### TEXT UNDER STUDY
<<<<
The date has never been pushed back — not during the Civil War, the flu pandemic a century ago or World War II. And doing so even by a few days would create enormous complications for the timely certifying of results and the work of the Electoral College. And the deadline at the end is immovable. The Constitution says the presidential term ends at noon Jan. 20.

"Only Congress can change the date of our elections, and under no circumstances will we consider doing so to accommodate the president's inept and haphazard response to the coronavirus pandemic," said Rep. Zoe Lofgren of California, the Democrat who chairs the committee with jurisdiction over election law.

Senate Majority Leader Mitch McConnell refused to comment to reporters at the Capitol but told a Kentucky TV station the election timetable is "set in stone." House GOP Leader Kevin McCarthy said "we should go forward with our election."

And several of Trump's most prominent allies in the Senate GOP — including Ted Cruz of Texas, Marco Rubio of Florida and Lindsey Graham of South Carolina — dismissed the notion of any delay.

"We're going to have an election, it's going to be legitimate, it's going to be credible, it's going to be the same as it's always been," Rubio told reporters at the Capitol.

"It's unthinkable that that would not be the case," added Mitt Romney of Utah, one of the president's few vocal GOP critics on the Hill.
>>>>
### WHAT THE TASK REQUIRES
In the report on the election date, when does the Constitution say the presidential term ends? The listing that follows is separate material and has no connection to the report on the election date.

### GIVEN INFORMATION
<<<<
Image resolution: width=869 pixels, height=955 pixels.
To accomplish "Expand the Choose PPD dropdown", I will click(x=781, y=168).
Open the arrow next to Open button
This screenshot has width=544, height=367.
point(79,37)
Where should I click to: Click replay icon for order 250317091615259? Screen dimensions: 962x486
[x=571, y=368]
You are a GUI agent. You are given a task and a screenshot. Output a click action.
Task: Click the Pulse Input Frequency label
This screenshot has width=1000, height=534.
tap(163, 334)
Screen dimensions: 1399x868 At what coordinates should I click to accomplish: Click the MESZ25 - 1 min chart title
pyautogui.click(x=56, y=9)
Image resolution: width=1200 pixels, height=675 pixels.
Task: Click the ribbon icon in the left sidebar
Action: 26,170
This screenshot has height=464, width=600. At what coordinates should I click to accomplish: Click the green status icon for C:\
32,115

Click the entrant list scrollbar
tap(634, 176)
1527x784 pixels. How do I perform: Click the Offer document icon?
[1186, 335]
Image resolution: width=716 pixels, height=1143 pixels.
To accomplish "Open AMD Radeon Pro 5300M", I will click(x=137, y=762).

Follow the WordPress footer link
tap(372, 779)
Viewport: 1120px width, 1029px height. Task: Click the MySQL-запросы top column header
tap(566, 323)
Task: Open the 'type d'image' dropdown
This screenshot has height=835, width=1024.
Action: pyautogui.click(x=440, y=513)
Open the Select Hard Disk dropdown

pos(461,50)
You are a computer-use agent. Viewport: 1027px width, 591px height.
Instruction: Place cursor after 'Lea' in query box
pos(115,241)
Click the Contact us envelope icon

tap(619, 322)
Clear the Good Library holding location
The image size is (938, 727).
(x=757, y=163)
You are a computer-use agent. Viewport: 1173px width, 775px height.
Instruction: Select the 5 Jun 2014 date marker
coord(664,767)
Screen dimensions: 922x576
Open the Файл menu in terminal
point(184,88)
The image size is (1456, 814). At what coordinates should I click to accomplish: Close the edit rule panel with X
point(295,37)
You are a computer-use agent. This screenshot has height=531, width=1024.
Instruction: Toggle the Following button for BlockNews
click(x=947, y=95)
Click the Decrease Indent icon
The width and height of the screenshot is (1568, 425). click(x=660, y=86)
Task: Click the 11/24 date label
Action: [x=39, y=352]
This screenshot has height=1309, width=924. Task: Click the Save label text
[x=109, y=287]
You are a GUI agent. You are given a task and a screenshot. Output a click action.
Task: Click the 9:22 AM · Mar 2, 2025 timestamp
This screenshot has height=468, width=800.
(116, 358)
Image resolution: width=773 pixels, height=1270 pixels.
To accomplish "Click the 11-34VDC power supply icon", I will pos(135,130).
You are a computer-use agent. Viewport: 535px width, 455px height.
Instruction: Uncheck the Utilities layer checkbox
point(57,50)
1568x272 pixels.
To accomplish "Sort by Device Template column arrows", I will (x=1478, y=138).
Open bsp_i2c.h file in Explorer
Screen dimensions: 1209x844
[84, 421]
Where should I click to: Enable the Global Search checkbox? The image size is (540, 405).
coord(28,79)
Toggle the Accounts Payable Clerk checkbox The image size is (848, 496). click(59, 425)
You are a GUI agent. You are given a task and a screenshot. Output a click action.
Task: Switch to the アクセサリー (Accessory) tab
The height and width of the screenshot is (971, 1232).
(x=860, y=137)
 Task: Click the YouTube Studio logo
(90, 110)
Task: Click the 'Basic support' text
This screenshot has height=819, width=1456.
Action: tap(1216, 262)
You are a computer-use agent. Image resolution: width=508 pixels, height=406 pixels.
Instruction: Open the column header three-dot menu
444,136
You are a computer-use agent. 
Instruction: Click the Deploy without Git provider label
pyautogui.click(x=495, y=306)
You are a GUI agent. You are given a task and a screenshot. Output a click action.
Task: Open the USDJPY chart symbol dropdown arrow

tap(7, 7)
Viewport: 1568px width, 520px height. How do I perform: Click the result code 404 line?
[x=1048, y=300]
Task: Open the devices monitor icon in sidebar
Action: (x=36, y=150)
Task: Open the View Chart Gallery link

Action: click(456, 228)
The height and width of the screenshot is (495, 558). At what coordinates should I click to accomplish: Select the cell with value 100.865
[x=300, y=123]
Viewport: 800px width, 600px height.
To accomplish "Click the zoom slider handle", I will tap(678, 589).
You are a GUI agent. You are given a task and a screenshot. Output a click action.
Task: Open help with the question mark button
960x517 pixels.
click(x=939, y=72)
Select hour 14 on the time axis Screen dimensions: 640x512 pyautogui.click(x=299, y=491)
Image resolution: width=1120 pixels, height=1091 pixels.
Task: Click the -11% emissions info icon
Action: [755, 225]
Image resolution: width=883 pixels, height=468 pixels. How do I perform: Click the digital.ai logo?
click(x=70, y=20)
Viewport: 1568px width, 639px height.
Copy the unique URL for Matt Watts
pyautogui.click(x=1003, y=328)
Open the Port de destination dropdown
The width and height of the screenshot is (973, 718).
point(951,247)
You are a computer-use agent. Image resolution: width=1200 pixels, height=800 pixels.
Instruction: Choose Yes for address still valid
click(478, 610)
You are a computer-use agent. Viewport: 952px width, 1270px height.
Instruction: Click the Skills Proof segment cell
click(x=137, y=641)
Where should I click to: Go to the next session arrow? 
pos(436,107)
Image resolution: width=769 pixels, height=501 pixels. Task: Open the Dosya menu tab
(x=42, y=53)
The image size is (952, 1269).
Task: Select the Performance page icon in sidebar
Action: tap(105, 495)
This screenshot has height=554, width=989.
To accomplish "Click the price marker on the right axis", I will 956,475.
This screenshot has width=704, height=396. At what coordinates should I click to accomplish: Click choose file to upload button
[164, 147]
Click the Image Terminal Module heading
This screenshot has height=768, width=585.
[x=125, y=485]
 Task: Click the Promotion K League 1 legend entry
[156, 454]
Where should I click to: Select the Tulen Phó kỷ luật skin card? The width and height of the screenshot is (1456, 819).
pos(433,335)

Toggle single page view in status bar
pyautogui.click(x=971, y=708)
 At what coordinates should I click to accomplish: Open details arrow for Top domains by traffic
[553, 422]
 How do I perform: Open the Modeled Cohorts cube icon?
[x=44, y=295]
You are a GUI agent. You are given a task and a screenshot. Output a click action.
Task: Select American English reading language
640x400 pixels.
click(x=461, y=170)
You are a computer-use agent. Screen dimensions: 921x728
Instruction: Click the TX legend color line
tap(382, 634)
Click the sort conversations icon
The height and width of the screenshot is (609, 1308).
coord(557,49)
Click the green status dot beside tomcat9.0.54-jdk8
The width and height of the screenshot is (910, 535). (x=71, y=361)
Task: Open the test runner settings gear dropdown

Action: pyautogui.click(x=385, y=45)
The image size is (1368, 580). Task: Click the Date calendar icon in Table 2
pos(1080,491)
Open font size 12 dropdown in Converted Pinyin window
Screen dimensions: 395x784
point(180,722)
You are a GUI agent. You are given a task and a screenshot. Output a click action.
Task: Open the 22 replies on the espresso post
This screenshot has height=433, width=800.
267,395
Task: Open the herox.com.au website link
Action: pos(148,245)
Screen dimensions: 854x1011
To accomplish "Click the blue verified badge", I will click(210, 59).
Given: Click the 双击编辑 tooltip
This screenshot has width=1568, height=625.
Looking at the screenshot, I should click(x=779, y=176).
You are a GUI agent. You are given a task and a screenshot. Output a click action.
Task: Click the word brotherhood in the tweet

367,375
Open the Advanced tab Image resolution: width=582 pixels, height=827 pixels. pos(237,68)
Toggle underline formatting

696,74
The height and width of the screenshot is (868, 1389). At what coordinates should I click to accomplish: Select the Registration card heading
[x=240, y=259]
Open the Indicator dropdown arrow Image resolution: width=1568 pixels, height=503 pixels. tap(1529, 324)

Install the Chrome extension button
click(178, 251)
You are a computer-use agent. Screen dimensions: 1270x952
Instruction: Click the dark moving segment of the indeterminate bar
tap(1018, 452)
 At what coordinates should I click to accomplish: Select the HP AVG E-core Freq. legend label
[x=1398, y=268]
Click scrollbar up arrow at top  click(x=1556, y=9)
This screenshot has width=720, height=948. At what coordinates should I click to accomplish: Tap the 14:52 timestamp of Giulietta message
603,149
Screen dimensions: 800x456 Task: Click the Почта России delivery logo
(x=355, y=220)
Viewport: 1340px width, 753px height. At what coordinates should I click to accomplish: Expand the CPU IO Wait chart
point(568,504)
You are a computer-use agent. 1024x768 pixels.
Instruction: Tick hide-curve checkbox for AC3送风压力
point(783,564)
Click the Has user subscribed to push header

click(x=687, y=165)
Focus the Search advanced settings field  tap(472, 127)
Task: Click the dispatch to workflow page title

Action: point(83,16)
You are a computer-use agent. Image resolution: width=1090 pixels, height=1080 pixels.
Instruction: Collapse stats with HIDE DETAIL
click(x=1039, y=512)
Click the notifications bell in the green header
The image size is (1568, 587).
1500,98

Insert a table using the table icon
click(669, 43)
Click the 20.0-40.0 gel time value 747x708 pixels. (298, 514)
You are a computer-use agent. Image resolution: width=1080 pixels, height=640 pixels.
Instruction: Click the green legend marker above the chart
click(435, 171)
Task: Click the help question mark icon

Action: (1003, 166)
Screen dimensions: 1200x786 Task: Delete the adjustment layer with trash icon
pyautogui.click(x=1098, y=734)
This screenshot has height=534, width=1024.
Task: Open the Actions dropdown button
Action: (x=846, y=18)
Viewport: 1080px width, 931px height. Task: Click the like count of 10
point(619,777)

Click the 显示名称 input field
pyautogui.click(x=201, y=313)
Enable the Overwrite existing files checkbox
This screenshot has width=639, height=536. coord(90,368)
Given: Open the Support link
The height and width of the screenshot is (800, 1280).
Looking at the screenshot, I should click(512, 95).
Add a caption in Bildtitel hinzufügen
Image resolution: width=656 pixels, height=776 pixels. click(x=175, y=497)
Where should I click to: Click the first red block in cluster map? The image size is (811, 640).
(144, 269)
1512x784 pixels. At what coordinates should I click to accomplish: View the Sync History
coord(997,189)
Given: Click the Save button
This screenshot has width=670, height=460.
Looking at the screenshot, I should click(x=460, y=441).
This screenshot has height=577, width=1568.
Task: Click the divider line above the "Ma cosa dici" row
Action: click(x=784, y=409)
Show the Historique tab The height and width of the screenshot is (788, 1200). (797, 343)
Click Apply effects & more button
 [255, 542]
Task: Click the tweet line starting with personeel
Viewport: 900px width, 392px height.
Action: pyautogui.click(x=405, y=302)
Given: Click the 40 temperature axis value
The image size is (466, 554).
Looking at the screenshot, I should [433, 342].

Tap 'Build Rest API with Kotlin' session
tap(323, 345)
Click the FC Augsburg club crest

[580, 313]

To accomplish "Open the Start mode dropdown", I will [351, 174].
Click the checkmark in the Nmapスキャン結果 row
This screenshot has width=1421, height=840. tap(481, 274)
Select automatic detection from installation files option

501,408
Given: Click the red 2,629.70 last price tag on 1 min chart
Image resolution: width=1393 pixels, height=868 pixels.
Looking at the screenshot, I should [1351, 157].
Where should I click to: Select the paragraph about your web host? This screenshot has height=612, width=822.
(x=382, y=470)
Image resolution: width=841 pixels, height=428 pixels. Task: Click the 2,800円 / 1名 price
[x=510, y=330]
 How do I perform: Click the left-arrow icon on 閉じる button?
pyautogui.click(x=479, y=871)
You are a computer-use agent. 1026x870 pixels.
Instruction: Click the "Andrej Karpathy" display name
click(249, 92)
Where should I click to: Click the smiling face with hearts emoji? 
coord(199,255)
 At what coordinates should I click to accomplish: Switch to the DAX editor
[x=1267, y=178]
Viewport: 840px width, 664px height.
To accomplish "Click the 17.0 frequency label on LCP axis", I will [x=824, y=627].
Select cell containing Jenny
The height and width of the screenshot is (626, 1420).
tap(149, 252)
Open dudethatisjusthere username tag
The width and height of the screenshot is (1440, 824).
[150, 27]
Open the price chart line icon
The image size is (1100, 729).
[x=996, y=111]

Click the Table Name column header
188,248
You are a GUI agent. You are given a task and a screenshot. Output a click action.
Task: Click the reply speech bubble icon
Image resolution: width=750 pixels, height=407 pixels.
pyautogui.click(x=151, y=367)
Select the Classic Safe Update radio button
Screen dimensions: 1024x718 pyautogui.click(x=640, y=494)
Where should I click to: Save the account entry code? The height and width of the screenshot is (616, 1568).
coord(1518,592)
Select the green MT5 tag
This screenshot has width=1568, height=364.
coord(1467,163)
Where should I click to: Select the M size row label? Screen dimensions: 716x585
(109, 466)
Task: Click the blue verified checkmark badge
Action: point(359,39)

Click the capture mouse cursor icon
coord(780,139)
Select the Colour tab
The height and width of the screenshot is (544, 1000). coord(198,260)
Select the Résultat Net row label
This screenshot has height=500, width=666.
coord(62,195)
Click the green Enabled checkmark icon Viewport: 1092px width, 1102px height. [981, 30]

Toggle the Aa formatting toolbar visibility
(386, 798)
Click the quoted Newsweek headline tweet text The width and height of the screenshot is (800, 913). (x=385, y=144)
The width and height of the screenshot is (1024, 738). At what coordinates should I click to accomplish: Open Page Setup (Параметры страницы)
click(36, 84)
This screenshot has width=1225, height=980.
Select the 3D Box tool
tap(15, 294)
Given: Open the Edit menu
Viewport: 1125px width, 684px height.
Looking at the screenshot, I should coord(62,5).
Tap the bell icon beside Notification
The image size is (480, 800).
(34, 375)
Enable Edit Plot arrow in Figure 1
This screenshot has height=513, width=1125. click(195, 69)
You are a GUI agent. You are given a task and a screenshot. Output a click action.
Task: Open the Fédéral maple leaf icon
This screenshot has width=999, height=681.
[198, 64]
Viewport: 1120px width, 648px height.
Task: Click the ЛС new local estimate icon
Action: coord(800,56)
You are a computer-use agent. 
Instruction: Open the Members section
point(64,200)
>>>>
### ANSWER TO THIS TASK
At noon on Jan. 20.